Your instructions:
Each line of the listing where the string "handle" appears is to be identified and copied.

Records for this exercise:
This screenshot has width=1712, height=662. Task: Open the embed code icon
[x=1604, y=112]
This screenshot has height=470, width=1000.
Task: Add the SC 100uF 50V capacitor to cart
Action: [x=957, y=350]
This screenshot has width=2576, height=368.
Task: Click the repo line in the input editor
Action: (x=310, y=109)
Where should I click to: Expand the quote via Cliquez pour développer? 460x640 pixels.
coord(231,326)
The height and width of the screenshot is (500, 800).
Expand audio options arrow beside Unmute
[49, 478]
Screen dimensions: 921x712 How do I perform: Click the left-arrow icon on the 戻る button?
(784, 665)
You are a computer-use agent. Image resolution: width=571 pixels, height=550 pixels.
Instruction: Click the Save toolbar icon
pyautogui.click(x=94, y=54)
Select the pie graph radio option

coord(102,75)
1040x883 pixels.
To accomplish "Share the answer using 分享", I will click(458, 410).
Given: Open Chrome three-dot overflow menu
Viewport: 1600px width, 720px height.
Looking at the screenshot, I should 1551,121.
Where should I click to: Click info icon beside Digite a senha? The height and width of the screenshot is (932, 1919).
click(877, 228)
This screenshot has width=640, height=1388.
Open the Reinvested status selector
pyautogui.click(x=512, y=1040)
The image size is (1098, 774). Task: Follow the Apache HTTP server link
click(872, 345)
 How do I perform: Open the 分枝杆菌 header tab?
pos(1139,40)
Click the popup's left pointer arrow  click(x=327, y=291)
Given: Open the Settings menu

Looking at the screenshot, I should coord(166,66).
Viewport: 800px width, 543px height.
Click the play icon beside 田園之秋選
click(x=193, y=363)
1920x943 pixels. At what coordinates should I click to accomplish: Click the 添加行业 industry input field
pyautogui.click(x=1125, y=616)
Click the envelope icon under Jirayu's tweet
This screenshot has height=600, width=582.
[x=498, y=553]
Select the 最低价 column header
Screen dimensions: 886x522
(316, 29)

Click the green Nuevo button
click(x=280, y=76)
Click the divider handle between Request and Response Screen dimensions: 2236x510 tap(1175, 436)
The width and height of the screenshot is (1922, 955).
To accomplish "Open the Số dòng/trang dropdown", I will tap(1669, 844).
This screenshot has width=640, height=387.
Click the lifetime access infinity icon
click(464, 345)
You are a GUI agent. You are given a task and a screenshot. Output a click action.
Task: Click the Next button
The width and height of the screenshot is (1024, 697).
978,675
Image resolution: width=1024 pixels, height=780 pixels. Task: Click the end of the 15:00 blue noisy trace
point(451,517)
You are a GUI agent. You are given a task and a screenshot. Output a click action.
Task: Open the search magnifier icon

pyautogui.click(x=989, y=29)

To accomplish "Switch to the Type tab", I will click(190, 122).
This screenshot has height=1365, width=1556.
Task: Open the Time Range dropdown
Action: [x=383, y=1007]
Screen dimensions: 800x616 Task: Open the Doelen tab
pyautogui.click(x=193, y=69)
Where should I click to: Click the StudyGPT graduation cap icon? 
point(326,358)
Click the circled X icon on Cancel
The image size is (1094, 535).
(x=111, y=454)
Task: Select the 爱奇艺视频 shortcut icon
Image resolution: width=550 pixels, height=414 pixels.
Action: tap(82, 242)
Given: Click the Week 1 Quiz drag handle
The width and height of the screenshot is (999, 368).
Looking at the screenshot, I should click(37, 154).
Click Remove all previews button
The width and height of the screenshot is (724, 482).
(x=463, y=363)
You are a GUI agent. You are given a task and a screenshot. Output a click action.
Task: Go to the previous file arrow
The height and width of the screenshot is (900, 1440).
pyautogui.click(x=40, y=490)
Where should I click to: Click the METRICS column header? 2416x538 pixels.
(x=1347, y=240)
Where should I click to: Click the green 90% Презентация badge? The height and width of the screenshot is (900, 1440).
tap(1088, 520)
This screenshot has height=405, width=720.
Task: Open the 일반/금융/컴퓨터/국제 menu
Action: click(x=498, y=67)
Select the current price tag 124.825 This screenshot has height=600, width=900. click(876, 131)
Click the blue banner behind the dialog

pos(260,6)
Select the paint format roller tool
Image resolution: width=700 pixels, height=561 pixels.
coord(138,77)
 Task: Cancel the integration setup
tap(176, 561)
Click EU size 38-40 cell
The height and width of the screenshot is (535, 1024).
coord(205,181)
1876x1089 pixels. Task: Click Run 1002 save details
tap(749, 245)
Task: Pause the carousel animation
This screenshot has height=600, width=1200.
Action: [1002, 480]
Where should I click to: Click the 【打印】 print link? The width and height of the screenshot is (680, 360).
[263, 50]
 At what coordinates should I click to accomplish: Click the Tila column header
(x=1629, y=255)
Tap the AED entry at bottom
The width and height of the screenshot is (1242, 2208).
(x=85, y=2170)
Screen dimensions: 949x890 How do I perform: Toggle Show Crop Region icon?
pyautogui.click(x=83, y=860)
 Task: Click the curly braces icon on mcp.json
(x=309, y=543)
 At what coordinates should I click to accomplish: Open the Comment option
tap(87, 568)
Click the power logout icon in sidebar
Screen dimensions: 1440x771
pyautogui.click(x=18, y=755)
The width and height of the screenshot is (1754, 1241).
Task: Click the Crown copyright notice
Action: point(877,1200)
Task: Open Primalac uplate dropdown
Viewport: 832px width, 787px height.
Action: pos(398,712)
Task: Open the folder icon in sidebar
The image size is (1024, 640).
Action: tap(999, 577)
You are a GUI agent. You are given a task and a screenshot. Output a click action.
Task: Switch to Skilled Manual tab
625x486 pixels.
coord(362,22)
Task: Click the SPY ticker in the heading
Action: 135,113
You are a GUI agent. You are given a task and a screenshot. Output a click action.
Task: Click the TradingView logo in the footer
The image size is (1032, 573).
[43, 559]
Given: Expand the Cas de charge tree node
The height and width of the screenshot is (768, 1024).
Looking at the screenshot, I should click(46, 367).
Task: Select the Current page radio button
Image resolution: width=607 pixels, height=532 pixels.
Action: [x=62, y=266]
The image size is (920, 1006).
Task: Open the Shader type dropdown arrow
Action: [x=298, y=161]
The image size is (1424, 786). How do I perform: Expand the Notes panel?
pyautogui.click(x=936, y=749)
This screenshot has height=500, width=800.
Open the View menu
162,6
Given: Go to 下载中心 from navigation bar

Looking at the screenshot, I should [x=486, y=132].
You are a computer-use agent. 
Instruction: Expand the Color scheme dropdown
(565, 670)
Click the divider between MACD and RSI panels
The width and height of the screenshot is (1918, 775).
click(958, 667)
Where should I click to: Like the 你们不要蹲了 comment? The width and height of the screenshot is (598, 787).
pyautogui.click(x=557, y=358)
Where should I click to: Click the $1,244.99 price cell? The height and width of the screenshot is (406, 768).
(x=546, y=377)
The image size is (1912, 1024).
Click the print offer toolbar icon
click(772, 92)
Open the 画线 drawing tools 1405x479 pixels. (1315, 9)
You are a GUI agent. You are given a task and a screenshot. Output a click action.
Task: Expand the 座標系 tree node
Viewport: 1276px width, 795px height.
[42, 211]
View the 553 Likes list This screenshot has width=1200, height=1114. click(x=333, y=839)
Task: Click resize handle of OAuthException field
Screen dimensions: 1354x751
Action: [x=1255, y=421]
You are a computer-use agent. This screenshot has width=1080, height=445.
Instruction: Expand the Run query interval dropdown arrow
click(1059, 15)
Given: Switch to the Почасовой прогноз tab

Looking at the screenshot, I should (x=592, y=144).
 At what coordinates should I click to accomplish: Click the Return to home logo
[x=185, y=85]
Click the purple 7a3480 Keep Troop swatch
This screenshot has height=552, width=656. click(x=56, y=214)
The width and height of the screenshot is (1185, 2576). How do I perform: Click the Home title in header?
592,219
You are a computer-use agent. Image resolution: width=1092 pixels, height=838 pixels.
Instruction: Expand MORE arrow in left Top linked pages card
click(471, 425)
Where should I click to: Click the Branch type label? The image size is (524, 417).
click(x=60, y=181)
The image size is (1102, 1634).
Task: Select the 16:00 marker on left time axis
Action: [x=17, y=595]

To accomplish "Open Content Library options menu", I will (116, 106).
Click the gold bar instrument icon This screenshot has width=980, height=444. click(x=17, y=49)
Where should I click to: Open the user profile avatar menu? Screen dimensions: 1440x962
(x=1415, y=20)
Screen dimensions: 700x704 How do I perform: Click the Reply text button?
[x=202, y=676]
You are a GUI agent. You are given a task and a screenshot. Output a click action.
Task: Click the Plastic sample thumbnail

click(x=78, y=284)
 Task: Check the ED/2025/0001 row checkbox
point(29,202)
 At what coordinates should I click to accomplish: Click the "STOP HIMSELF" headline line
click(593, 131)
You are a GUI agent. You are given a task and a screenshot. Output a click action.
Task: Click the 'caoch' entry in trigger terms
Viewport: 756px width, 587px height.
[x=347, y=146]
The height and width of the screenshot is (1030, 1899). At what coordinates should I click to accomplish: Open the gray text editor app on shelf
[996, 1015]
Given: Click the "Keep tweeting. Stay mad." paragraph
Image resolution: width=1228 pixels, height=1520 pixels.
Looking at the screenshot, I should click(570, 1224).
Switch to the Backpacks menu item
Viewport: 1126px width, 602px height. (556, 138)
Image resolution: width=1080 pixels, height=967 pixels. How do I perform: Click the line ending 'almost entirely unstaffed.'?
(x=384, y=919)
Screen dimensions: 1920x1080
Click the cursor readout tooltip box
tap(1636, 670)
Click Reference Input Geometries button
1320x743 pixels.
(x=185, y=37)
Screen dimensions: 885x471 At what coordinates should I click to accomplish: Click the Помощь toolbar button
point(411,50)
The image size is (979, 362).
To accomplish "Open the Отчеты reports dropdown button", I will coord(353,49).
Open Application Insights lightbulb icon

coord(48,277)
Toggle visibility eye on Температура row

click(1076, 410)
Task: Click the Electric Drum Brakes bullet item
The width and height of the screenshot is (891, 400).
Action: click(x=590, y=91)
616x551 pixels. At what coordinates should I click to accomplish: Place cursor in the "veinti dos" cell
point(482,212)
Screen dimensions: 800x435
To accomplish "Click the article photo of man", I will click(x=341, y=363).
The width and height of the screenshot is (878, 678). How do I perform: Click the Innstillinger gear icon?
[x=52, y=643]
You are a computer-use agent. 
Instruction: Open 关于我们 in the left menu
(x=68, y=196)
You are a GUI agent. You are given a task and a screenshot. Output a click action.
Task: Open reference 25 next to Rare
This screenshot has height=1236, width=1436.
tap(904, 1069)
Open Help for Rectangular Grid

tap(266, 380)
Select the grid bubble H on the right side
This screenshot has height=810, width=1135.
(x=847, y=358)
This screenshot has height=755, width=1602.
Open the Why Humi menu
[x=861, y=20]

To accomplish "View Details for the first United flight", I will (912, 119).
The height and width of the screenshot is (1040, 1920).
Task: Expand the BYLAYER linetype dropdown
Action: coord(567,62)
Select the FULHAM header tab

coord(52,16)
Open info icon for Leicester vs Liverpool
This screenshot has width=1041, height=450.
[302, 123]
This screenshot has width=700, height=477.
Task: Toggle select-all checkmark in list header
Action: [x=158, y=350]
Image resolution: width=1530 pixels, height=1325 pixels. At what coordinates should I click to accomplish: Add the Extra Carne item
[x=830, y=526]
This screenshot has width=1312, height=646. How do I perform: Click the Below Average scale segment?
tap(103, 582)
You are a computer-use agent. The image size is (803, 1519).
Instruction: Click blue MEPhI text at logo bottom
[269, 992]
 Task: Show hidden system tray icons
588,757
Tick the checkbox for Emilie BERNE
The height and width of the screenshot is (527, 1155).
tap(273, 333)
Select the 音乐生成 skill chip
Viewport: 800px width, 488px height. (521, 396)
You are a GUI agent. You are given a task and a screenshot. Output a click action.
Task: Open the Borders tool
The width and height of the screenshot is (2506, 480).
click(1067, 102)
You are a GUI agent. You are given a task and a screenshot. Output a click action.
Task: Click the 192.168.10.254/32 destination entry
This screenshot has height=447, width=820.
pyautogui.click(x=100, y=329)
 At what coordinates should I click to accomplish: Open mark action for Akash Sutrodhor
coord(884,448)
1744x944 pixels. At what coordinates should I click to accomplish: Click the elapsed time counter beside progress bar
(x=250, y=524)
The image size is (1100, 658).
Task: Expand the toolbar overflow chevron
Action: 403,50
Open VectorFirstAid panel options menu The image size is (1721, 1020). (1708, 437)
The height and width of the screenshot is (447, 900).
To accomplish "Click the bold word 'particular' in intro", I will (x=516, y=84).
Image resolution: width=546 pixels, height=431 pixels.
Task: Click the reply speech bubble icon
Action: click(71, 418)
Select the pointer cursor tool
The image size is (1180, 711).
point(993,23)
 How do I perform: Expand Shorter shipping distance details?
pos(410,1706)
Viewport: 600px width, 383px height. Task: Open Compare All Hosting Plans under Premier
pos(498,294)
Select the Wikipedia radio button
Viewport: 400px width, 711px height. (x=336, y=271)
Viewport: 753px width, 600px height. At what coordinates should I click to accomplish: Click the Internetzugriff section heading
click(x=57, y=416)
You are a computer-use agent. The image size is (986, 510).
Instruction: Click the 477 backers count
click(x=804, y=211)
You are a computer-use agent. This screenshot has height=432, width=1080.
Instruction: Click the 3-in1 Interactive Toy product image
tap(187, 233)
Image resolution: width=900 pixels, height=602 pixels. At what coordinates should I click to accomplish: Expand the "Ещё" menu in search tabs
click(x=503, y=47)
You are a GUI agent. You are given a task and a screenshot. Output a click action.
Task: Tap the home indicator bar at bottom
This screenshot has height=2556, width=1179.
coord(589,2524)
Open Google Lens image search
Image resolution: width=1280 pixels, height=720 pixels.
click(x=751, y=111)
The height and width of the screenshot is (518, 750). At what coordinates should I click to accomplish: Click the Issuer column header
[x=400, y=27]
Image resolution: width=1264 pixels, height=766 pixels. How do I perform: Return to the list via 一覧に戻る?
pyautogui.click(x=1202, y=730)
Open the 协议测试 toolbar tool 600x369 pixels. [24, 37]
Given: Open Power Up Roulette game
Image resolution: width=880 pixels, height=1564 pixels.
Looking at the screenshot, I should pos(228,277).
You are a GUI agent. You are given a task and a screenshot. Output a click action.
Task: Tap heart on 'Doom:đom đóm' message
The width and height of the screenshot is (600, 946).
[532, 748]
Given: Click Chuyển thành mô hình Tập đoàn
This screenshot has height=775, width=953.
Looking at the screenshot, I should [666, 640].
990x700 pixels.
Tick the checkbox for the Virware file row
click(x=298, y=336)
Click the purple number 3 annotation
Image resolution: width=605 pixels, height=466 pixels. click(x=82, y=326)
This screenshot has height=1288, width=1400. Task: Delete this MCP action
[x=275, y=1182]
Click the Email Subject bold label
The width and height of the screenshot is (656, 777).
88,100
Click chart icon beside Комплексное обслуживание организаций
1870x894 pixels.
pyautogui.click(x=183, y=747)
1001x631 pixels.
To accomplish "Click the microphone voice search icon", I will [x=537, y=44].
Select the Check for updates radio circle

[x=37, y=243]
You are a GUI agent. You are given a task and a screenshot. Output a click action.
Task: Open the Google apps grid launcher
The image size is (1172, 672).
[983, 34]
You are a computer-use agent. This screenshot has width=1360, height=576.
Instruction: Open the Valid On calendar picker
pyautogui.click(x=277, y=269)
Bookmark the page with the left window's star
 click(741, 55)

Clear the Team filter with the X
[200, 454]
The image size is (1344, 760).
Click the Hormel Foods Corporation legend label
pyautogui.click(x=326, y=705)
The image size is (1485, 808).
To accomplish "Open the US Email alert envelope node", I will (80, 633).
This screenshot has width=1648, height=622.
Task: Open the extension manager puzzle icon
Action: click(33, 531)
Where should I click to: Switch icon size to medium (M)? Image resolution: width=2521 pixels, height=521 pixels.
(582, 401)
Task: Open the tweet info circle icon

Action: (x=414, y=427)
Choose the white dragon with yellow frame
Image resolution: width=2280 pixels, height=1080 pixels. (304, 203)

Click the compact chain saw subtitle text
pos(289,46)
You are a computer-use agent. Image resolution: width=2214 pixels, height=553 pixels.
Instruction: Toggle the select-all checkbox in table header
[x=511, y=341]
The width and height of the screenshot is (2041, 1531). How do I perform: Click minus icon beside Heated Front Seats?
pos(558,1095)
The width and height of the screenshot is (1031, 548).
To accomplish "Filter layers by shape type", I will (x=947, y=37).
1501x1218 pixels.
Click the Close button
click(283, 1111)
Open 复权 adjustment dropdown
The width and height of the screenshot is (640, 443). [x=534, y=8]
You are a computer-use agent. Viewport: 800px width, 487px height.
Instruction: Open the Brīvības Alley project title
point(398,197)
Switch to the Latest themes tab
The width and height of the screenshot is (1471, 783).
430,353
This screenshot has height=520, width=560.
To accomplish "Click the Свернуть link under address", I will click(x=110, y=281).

Answer:
Click the divider handle between Request and Response Screen dimensions: 2236x510 tap(1175, 436)
Given: Click the Week 1 Quiz drag handle
Task: Click resize handle of OAuthException field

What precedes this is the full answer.